- **Exercise objective**: An exact transcript of the records is what this task asks for.

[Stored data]

-------------------------

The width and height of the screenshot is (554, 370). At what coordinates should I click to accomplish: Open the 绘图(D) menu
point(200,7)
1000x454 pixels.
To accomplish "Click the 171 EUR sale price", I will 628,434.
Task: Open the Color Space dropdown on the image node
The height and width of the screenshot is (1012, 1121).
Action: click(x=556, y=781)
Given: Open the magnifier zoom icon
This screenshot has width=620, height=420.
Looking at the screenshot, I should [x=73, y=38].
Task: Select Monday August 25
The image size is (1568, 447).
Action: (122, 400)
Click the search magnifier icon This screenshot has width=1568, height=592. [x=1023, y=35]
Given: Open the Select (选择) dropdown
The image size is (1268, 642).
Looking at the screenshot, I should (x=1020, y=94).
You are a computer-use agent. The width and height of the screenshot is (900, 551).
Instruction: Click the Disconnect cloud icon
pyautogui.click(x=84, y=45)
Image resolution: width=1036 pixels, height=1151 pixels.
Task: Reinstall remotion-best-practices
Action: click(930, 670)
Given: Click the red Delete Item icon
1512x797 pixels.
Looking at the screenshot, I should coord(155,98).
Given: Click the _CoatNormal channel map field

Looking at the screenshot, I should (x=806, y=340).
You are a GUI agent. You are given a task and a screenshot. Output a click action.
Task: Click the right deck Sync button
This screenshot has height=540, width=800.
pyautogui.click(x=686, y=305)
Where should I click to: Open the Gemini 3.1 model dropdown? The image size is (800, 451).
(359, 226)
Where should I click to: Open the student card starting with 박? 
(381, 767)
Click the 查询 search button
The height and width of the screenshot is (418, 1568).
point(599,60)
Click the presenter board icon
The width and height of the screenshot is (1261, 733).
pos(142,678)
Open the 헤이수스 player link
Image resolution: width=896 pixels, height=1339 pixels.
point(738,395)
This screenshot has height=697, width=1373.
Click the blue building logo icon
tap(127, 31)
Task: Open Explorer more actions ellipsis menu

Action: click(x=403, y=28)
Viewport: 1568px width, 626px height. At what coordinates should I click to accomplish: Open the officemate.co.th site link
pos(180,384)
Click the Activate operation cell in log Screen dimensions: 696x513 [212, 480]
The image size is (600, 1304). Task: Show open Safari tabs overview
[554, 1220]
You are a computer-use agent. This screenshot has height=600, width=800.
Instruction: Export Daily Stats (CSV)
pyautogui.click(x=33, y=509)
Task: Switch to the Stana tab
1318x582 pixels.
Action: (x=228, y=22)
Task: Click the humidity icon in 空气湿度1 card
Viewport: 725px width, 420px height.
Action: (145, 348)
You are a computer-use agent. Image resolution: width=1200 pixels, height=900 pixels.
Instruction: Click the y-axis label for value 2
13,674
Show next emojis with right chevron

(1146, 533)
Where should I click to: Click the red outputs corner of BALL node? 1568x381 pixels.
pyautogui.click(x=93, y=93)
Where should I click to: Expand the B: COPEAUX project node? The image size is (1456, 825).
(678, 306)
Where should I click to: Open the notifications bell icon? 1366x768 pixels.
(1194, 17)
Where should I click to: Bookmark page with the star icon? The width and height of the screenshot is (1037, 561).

-------------------------

- **Output of the task**:
The width and height of the screenshot is (554, 370). At what coordinates should I click to accomplish: Open the 绘图(D) menu
point(200,7)
1000x454 pixels.
To accomplish "Click the 171 EUR sale price", I will 628,434.
Task: Open the Color Space dropdown on the image node
The height and width of the screenshot is (1012, 1121).
Action: click(x=556, y=781)
Given: Open the magnifier zoom icon
This screenshot has width=620, height=420.
Looking at the screenshot, I should [x=73, y=38].
Task: Select Monday August 25
The image size is (1568, 447).
Action: (122, 400)
Click the search magnifier icon This screenshot has width=1568, height=592. [x=1023, y=35]
Given: Open the Select (选择) dropdown
The image size is (1268, 642).
Looking at the screenshot, I should (x=1020, y=94).
You are a computer-use agent. The width and height of the screenshot is (900, 551).
Instruction: Click the Disconnect cloud icon
pyautogui.click(x=84, y=45)
Image resolution: width=1036 pixels, height=1151 pixels.
Task: Reinstall remotion-best-practices
Action: click(930, 670)
Given: Click the red Delete Item icon
1512x797 pixels.
Looking at the screenshot, I should coord(155,98).
Given: Click the _CoatNormal channel map field

Looking at the screenshot, I should (x=806, y=340).
You are a GUI agent. You are given a task and a screenshot. Output a click action.
Task: Click the right deck Sync button
This screenshot has height=540, width=800.
pyautogui.click(x=686, y=305)
Where should I click to: Open the Gemini 3.1 model dropdown? The image size is (800, 451).
(359, 226)
Where should I click to: Open the student card starting with 박? 
(381, 767)
Click the 查询 search button
The height and width of the screenshot is (418, 1568).
point(599,60)
Click the presenter board icon
The width and height of the screenshot is (1261, 733).
pos(142,678)
Open the 헤이수스 player link
Image resolution: width=896 pixels, height=1339 pixels.
point(738,395)
This screenshot has height=697, width=1373.
Click the blue building logo icon
tap(127, 31)
Task: Open Explorer more actions ellipsis menu

Action: click(x=403, y=28)
Viewport: 1568px width, 626px height. At what coordinates should I click to accomplish: Open the officemate.co.th site link
pos(180,384)
Click the Activate operation cell in log Screen dimensions: 696x513 [212, 480]
The image size is (600, 1304). Task: Show open Safari tabs overview
[554, 1220]
You are a computer-use agent. This screenshot has height=600, width=800.
Instruction: Export Daily Stats (CSV)
pyautogui.click(x=33, y=509)
Task: Switch to the Stana tab
1318x582 pixels.
Action: (x=228, y=22)
Task: Click the humidity icon in 空气湿度1 card
Viewport: 725px width, 420px height.
Action: (145, 348)
You are a computer-use agent. Image resolution: width=1200 pixels, height=900 pixels.
Instruction: Click the y-axis label for value 2
13,674
Show next emojis with right chevron

(1146, 533)
Where should I click to: Click the red outputs corner of BALL node? 1568x381 pixels.
pyautogui.click(x=93, y=93)
Where should I click to: Expand the B: COPEAUX project node? The image size is (1456, 825).
(678, 306)
Where should I click to: Open the notifications bell icon? 1366x768 pixels.
(1194, 17)
Where should I click to: Bookmark page with the star icon? The width and height of the screenshot is (1037, 561).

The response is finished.